Honolulu progressive congressional candidate Sergio Alcubilla must get up really early in the morning to have gotten me this statement today. I'm glad he did: "We need to get back to what the Democratic Party is all about and that is helping to make the lives of everyday Americans better. Unfortunately, many in the party have strayed from that as money in politics have made them lose focus on who they serve. When corporate interests begin to seep into party politics, we can quickly become out of touch. Those in the Democratic Party who have come to represent corporate interests over people and this planet have overshadowed all that we’re doing. It’s time for them to step aside or just be honest with their constituents. Otherwise, the American people will continue to believe that they’ve been sold out and will hold the party to blame. It’s time for us to get back to the heart of the party and clean house. Time to sweep out the dirt that have sullied our Democratic ideals. I’m starting with our own Blue Dog Democrat right here in Hawai’i."


The progressive running for the congressional seat in Central New York, Steven Holden, told me he sees this in his own Syracuse-centered district and in the Democratic Party primary there. "We now have two Establishment, 'moderate' veterans-- Francis Conole and Sarah Klee Hood-- who have no policy and who will lean into the military-industrial complex if either gets to DC. These folks are in the mold of Seth Mouton, Jared Golden, and Abigail Spanberger.

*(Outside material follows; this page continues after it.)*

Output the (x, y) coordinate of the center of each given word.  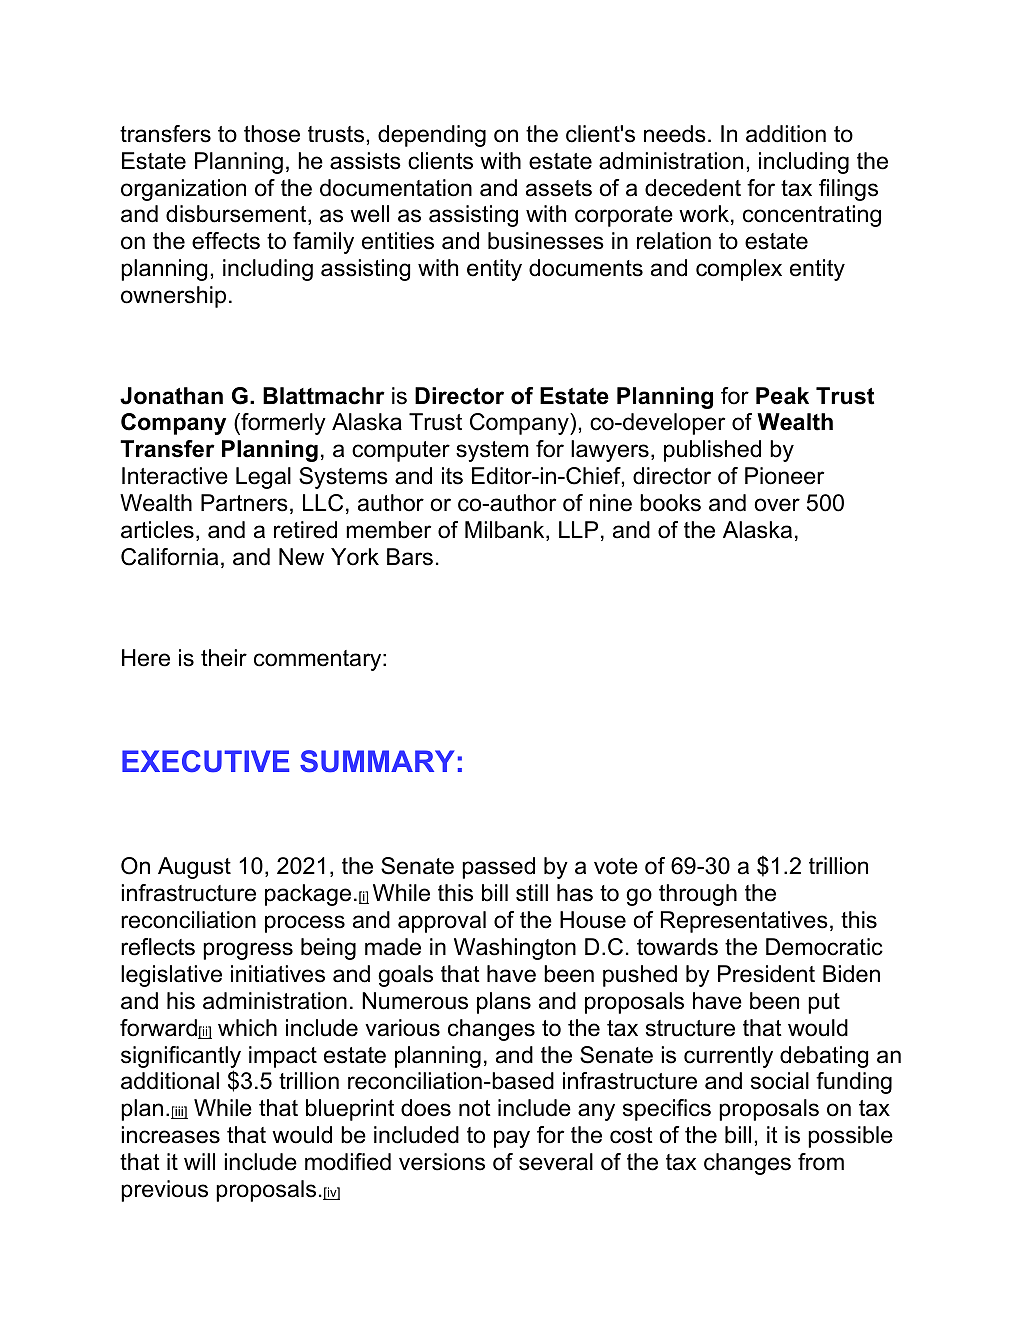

They are 'boutique' Democrats who have been roundly rejected by either primary or general election voters for years here in Central NY. One of Conole’s former supporters said that he is in it for the money and has little to no desire to talk to voters about what struggles they are having. Sarah’s own supporters do not want her to run, which makes people ask why she is running. How do we know she is not the next Sinema, and carving herself out a position in the party to replace Sen Shumer when he retires? This is what voters, in both parties, hate. That very same former Conole supporter told me that Conole is a massive failure as a candidate and admitted that is no different than Katko. We as progressives must set the standard for the moral policy, as Bernie says, who puts citizens first. We must put policies like the Green New Deal for CNY out there for voters and give them options besides craven political opportunists who are beholden to the machine. If we cannot do that, then we will submit America to the Far Right."